Excerpted data
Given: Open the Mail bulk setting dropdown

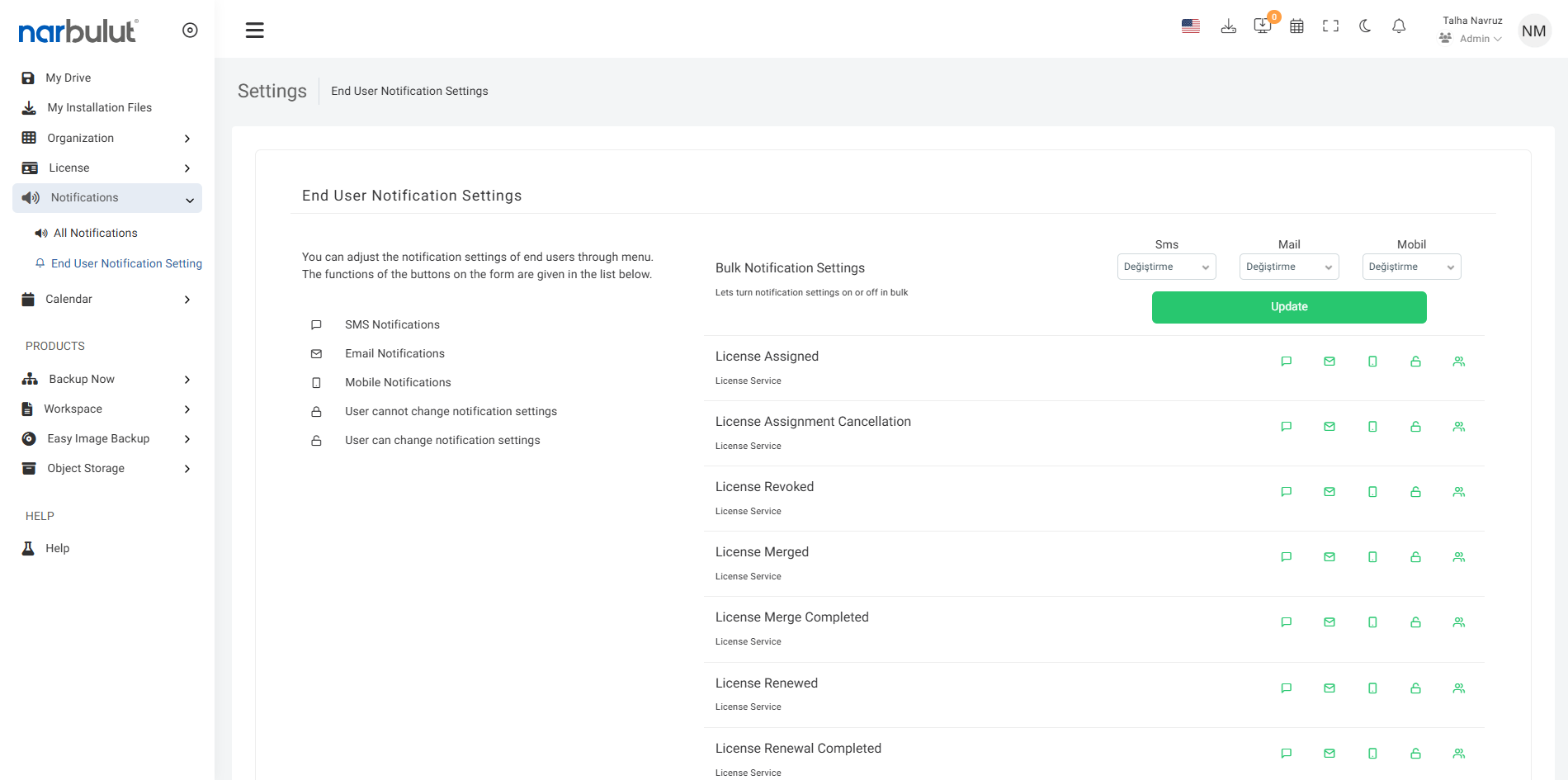Looking at the screenshot, I should (1288, 267).
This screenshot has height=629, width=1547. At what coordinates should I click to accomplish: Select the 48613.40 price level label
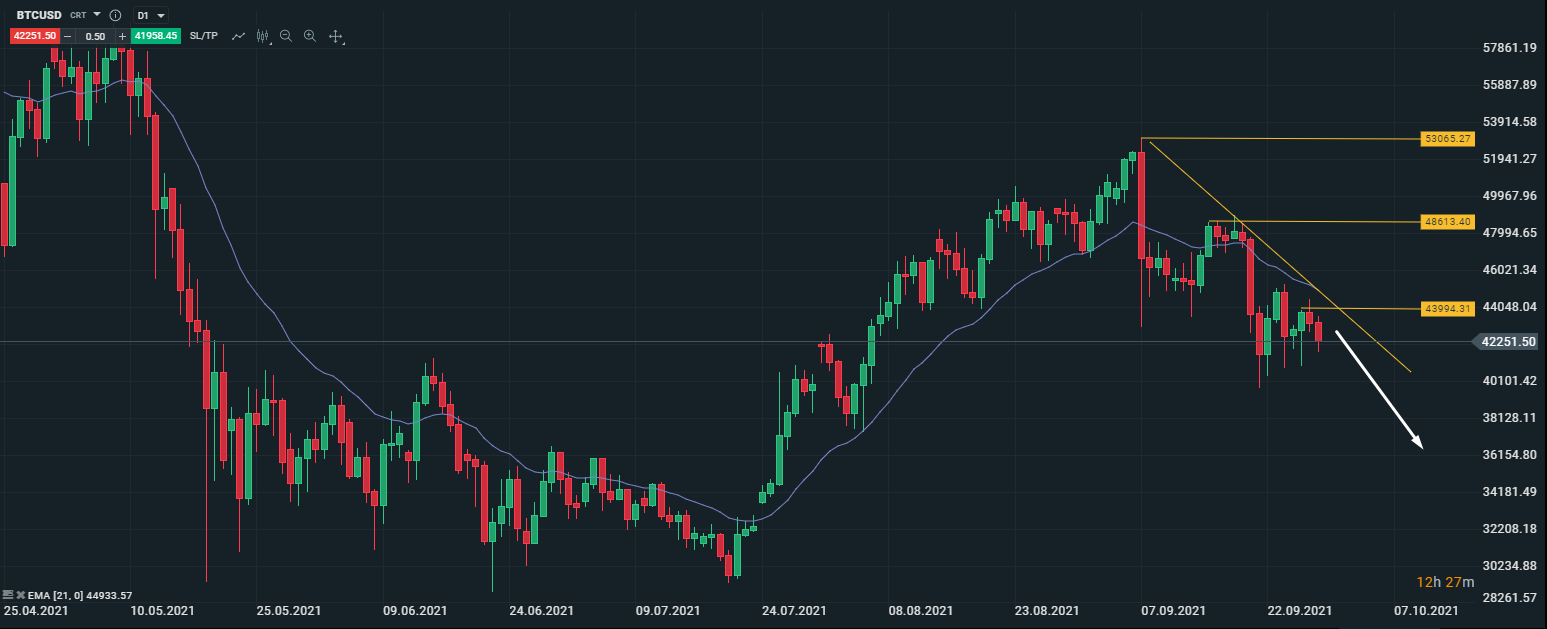tap(1448, 221)
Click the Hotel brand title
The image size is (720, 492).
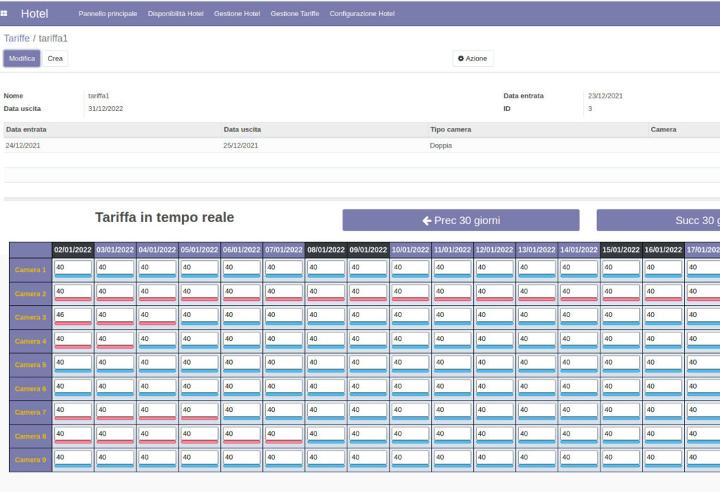34,13
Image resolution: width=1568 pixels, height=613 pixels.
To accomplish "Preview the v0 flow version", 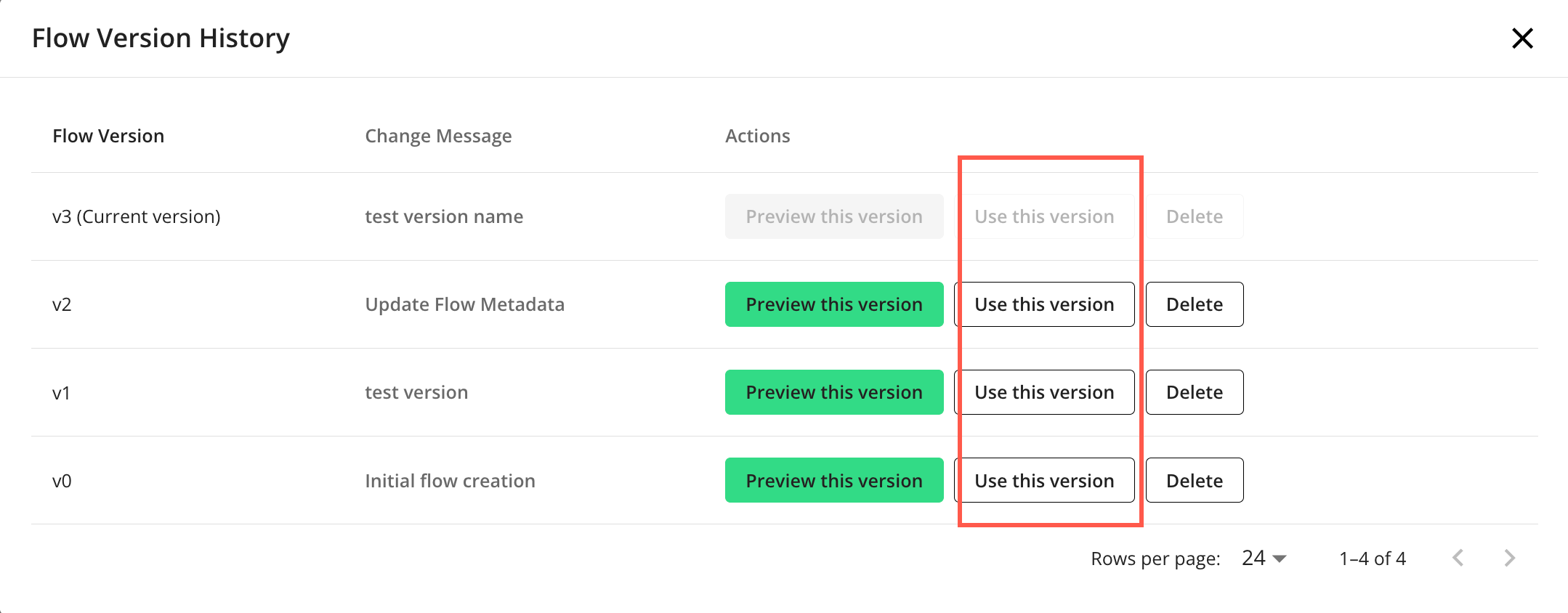I will (x=833, y=480).
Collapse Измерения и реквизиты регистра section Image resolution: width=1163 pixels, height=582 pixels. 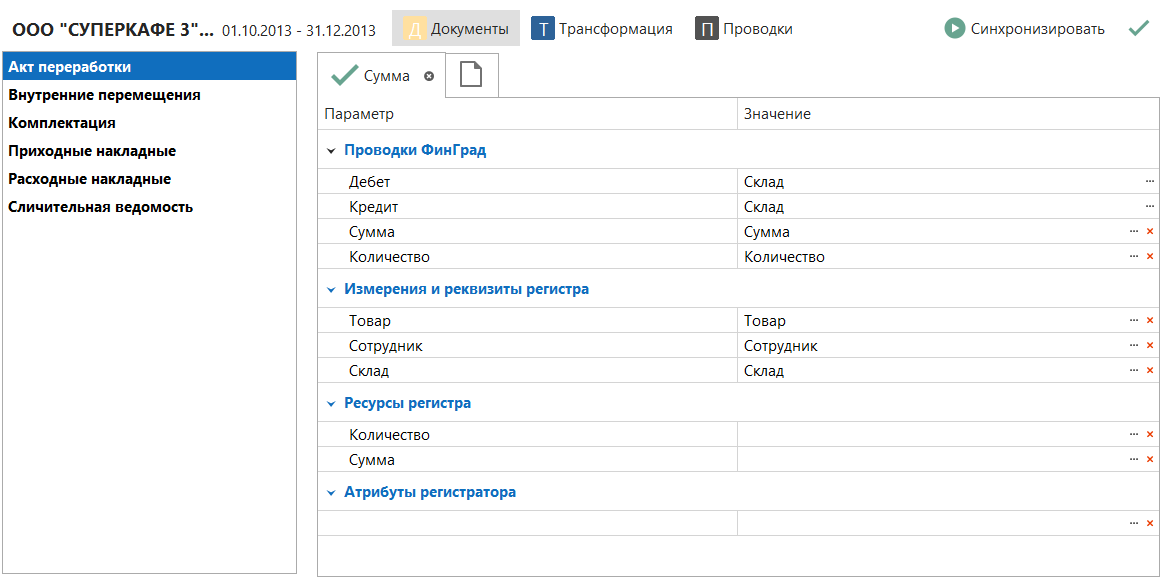pos(331,290)
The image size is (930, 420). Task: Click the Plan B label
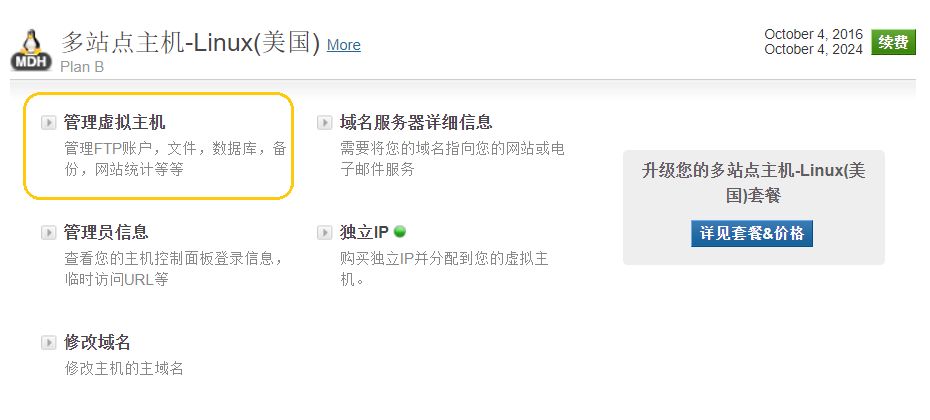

Task statement
Reproduce exactly the entries from their first line through the line containing "Image resolution: width=1568", including both, and omit any pictures.

Task answer
Given: Open the Mail bulk setting dropdown

Looking at the screenshot, I should (1288, 267).
This screenshot has height=629, width=1547. At what coordinates should I click to accomplish: Select the 48613.40 price level label
tap(1448, 221)
Click the Hotel brand title
The image size is (720, 492).
34,13
Image resolution: width=1568 pixels, height=613 pixels.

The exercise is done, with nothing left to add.